Смекни!
smekni.com

Диалогика познающего разума (стр. 49 из 97)

И именно такое, не имеющее существования, чудовище (монстр, как сказал бы Лакатос) позволяет понять сущность любого движения, позволяет бесчисленными трансформациями этого парадокса (особенно любит Галилей сжимать бесконечный круг в точку, сохраняющую все его определения; отсюда — дифференциальный образ движения) создать новую... науку о движении, новую логику.
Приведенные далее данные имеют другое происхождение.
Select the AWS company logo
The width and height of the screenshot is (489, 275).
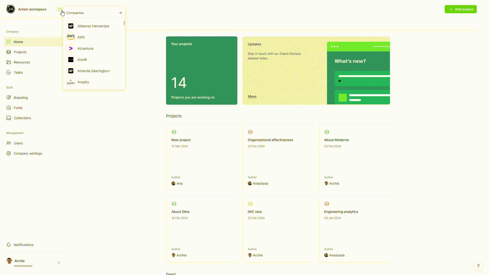pyautogui.click(x=71, y=37)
И то и другое одновременно.

Осуществляя свою “сверхзадачу”, Галилей с той же сознательностью и целенаправленностью (с сознательностью “в состоянии становления”) реализует основную идею новой логики — антиномическое сочетание парадоксального геометрического синтеза (построения) и аналитической формальной выводной логики (логики в узком смысле слова), сочетание синтеза (образа) бесконечно большой окружности и анализа дифференциального движения по

этой окружности.

Сагредо, размышляя о том, что нового внесено в науку “почтенным старцем” (Галилеем), формулирует бескомпромиссно: “...учение о движении, им обоснованное и построенное на положениях геометрии” (С. 336) (курсив мой. — В. Б.). Впрочем, Сагредо — рассудочное “Я” “Диалога...”; без помощи Сальвиати он не может четко отделить “доказательство” и “построение” (изобретение новых понятий).

Но когда Сальвиати (разум “Диалога...”) раскрывает суть Га-лилеева метода, тогда и Сагредо, и Симпличио вынуждены признать: “Симпличио. Действительно, я начинаю сознавать, что логика, этот превосходнейший инструмент для упорядочивания наших рассуждений, не может направлять мысль с изобретательностью и остротой геометрии.
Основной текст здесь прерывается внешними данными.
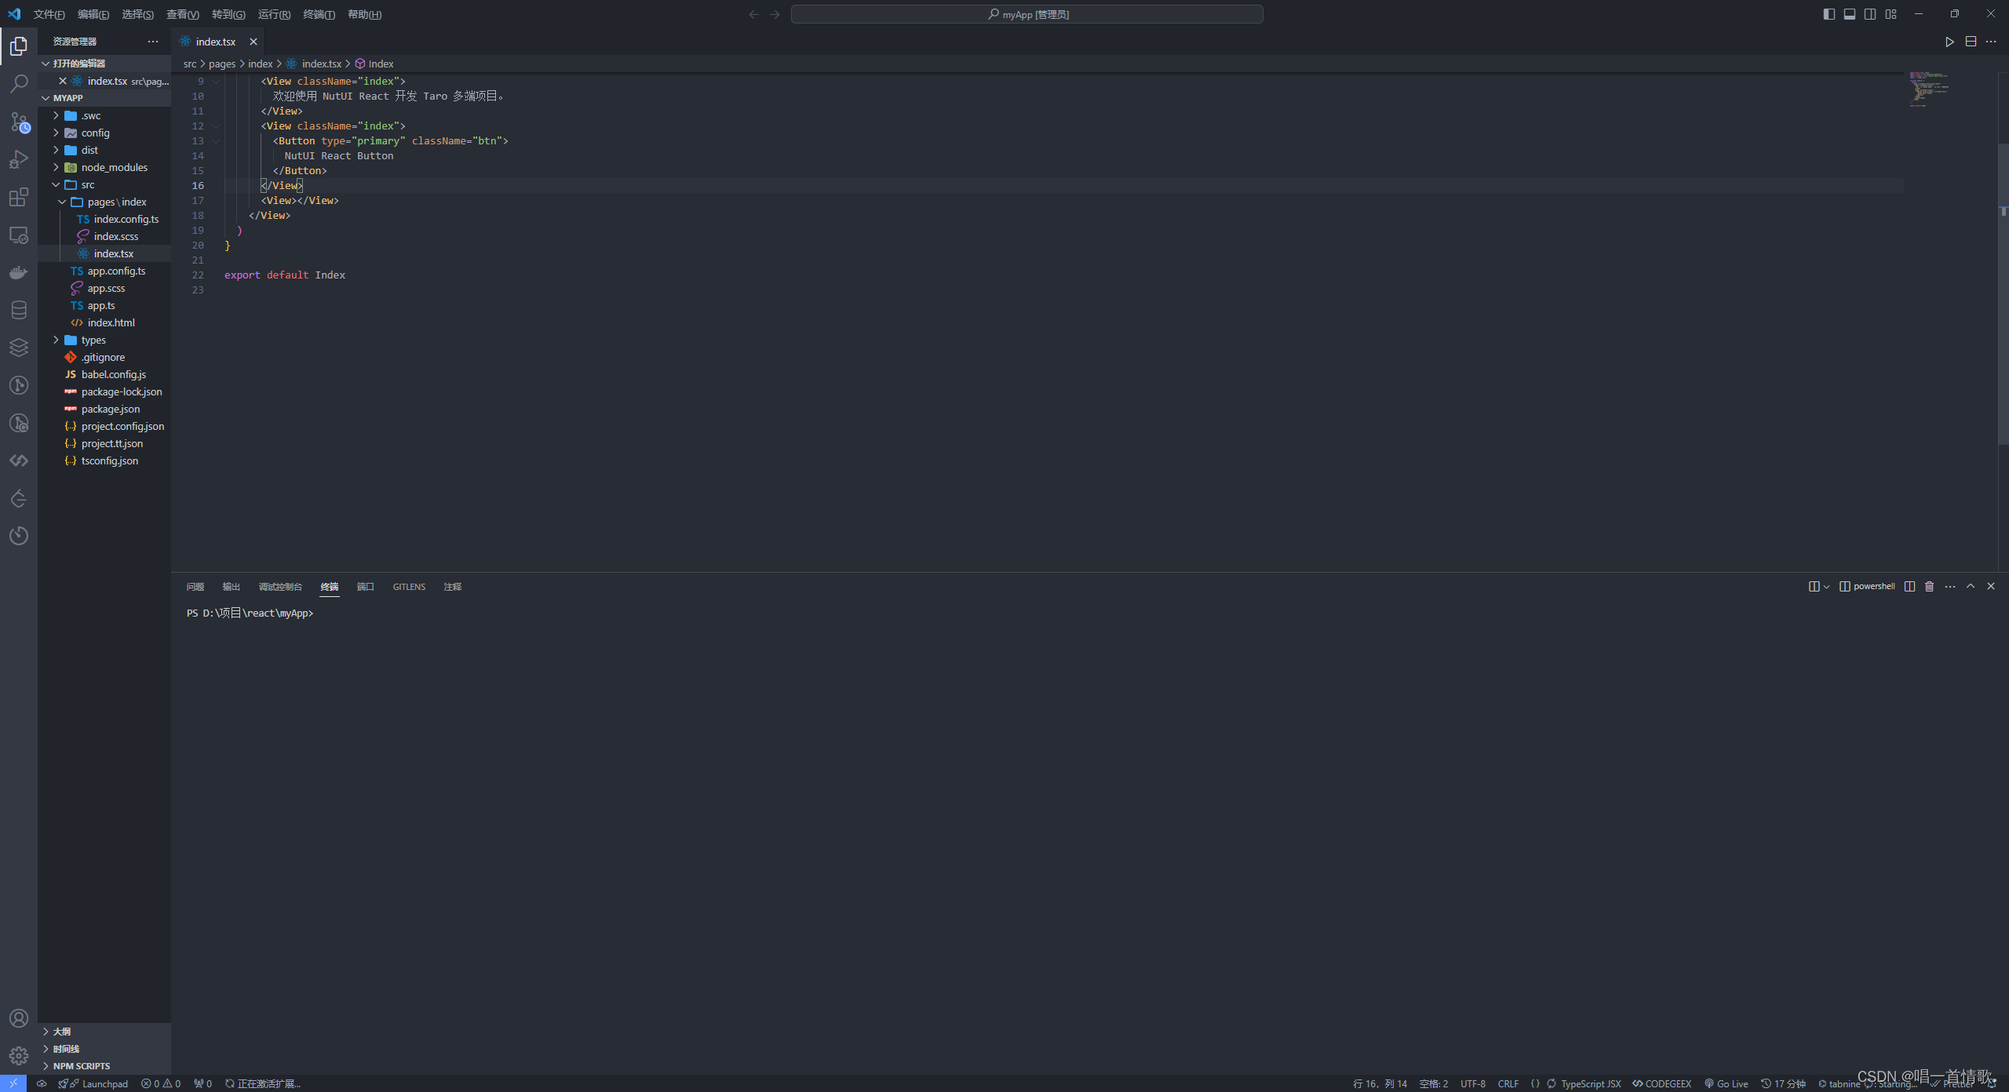Launch Go Live server from the status bar
This screenshot has width=2009, height=1092.
tap(1727, 1083)
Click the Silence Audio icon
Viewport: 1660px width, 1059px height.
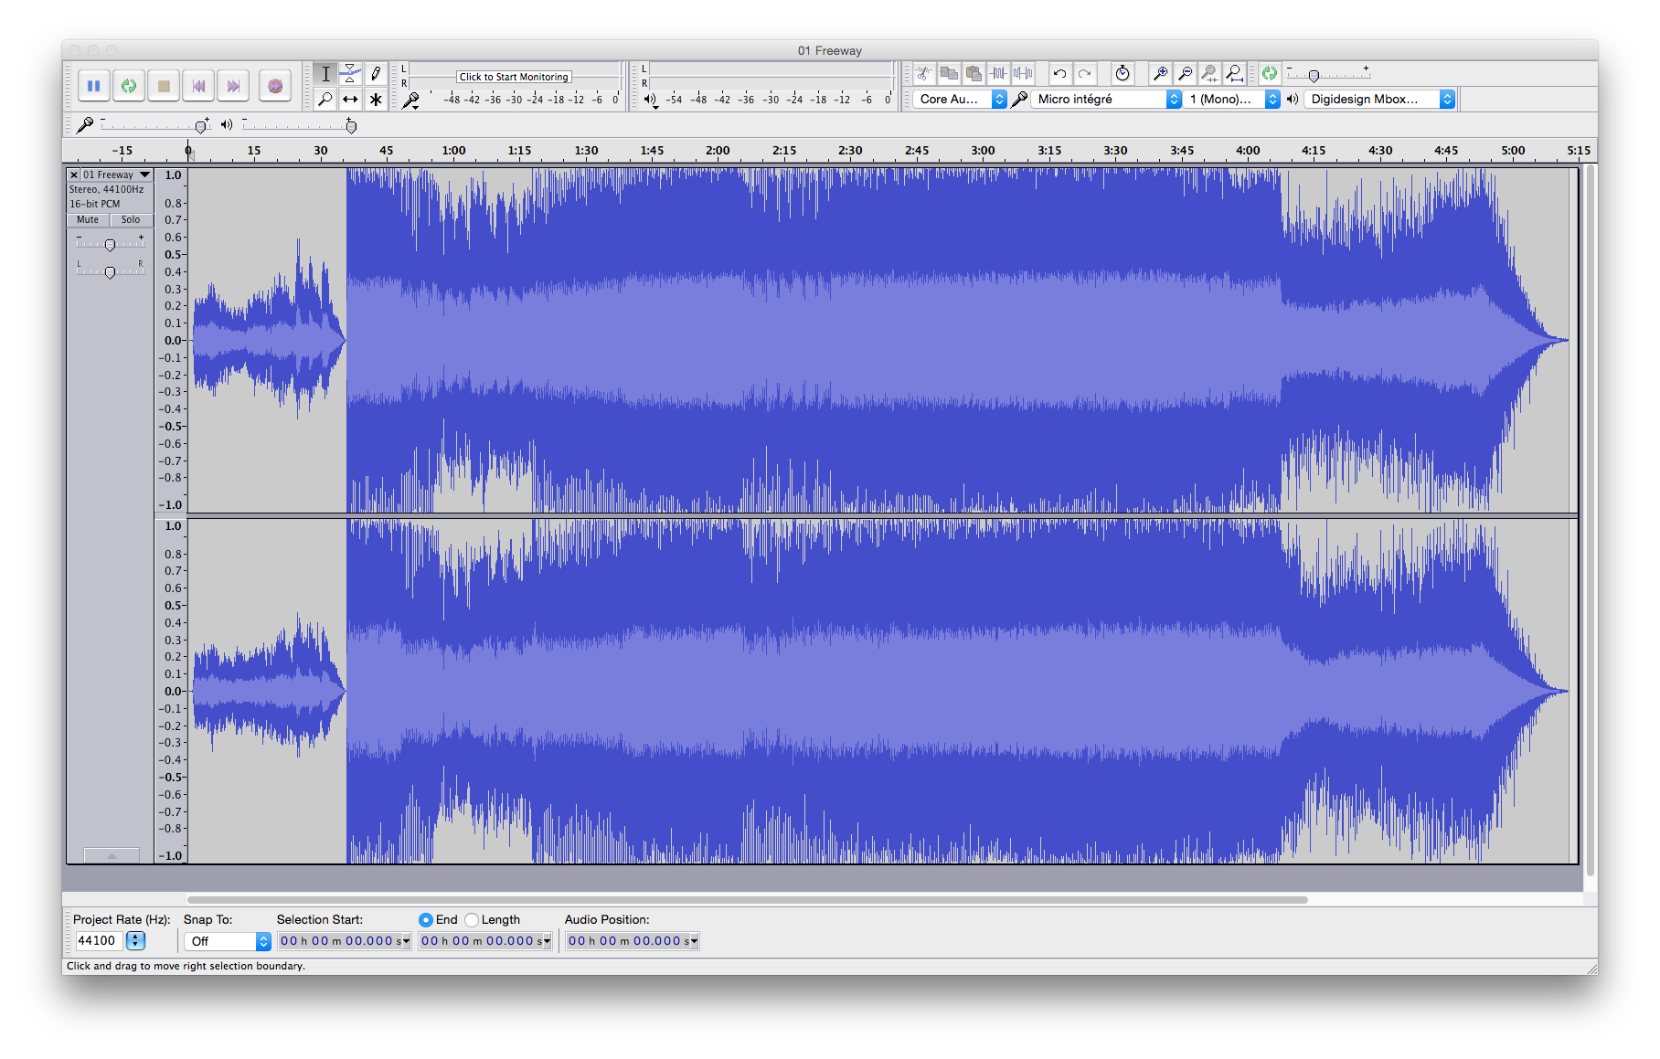coord(1021,73)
Сагредо. Мне кажется, что логика учит нас познавать, правильно ли сделаны выводы из готовых уже рассуждений и доказательств; но чтобы она могла научить нас находить и строить такие рассуждения и доказательства — этому я не верю” (С. 222) (курсив мой. — В. Б.).

Расщепление логического (в широком смысле) движения на две антиномические ветви — на рассудочную логику (логику в узком смысле, могущую доказывать, когда уже есть схема доказательства) и на логику “интуитивного” геометрического синтеза, изобретающего новые понятия и новые схемы доказательства (то есть логически обосновывающего само “доказательство”), — пронизывает далее всю композицию “Диалога...”.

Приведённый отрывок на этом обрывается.